▶ WHAT TO WORK ON
Reproduce word for word the part of the items that opens with the line containing "Where should I" and runs through the end of the items, leaving the pictures out of your answer.

##########

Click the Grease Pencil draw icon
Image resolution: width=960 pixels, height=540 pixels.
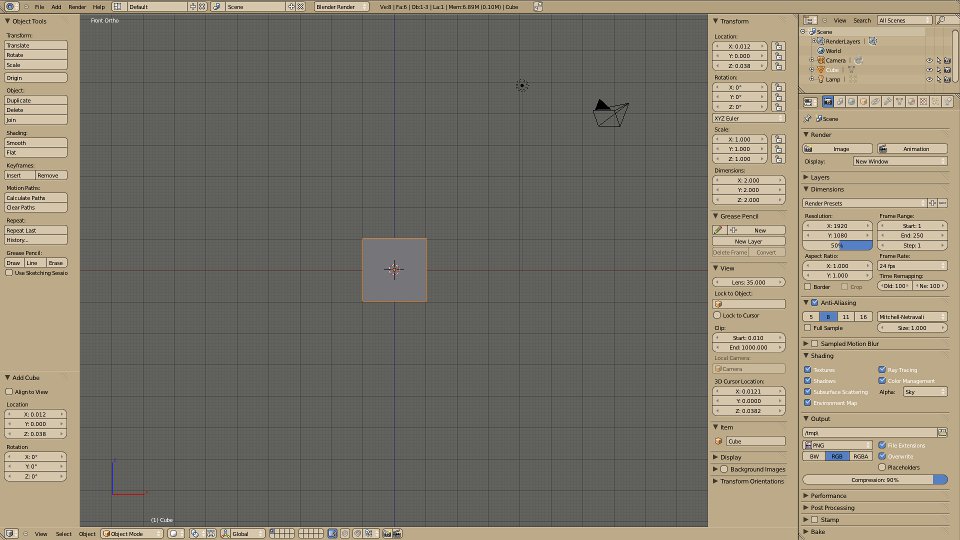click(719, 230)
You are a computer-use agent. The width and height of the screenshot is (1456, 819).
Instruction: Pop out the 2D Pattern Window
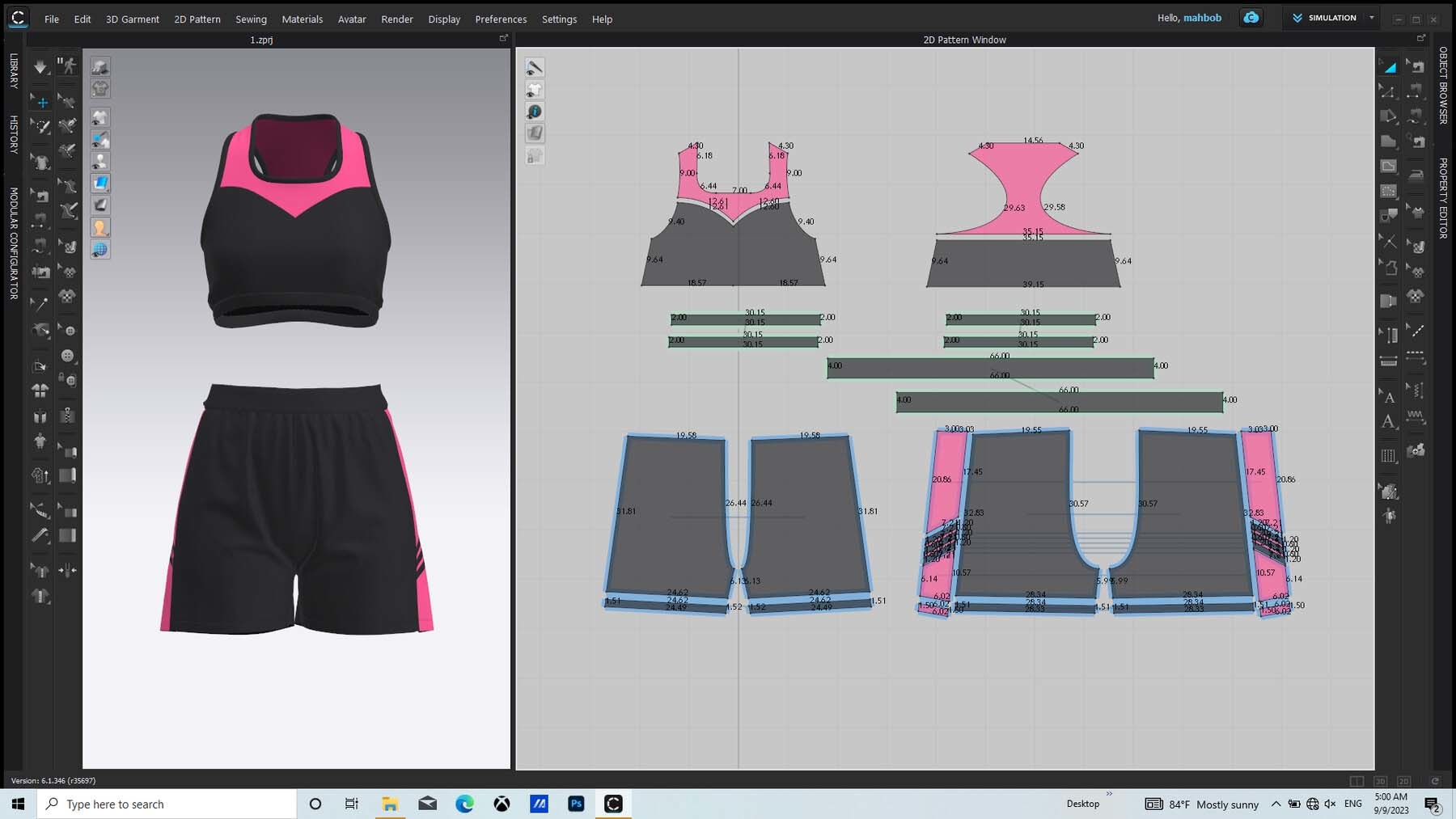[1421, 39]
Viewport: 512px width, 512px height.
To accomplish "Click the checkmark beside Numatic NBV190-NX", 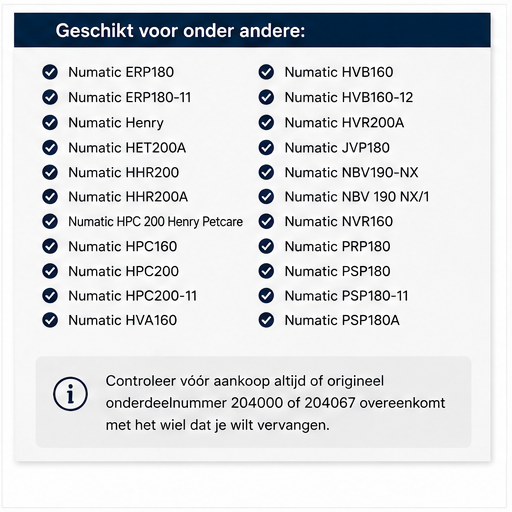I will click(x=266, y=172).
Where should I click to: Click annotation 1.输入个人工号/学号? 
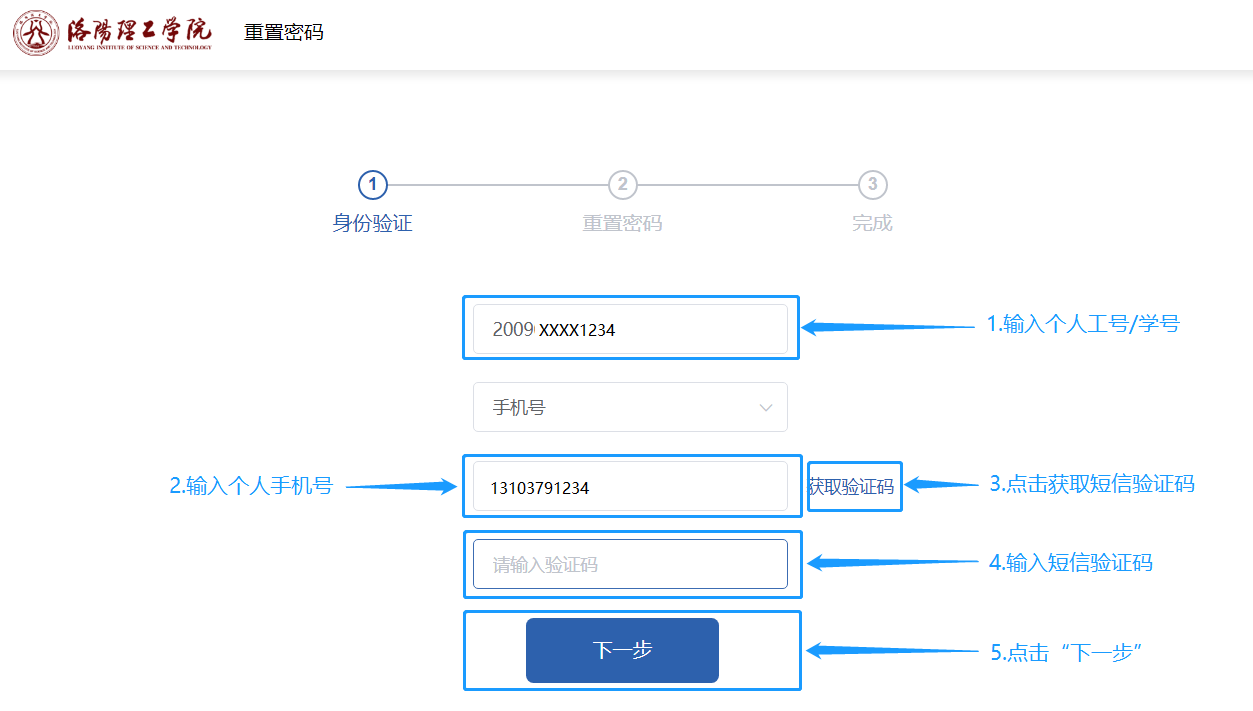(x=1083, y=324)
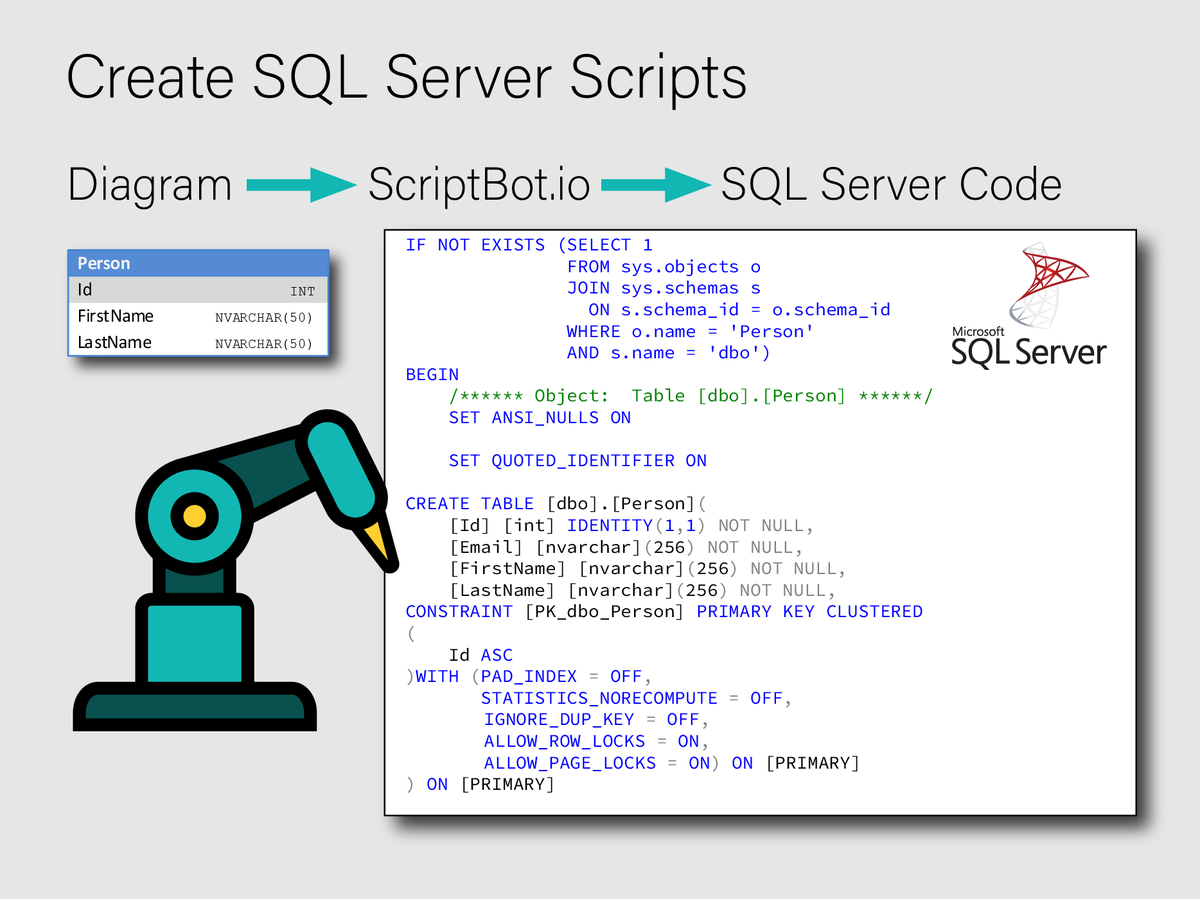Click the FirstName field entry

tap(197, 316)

##########

▶ THE REPLY
Where should I click to: Click annotation 1.输入个人工号/学号? 
(x=1083, y=324)
Click the FirstName field entry

tap(197, 316)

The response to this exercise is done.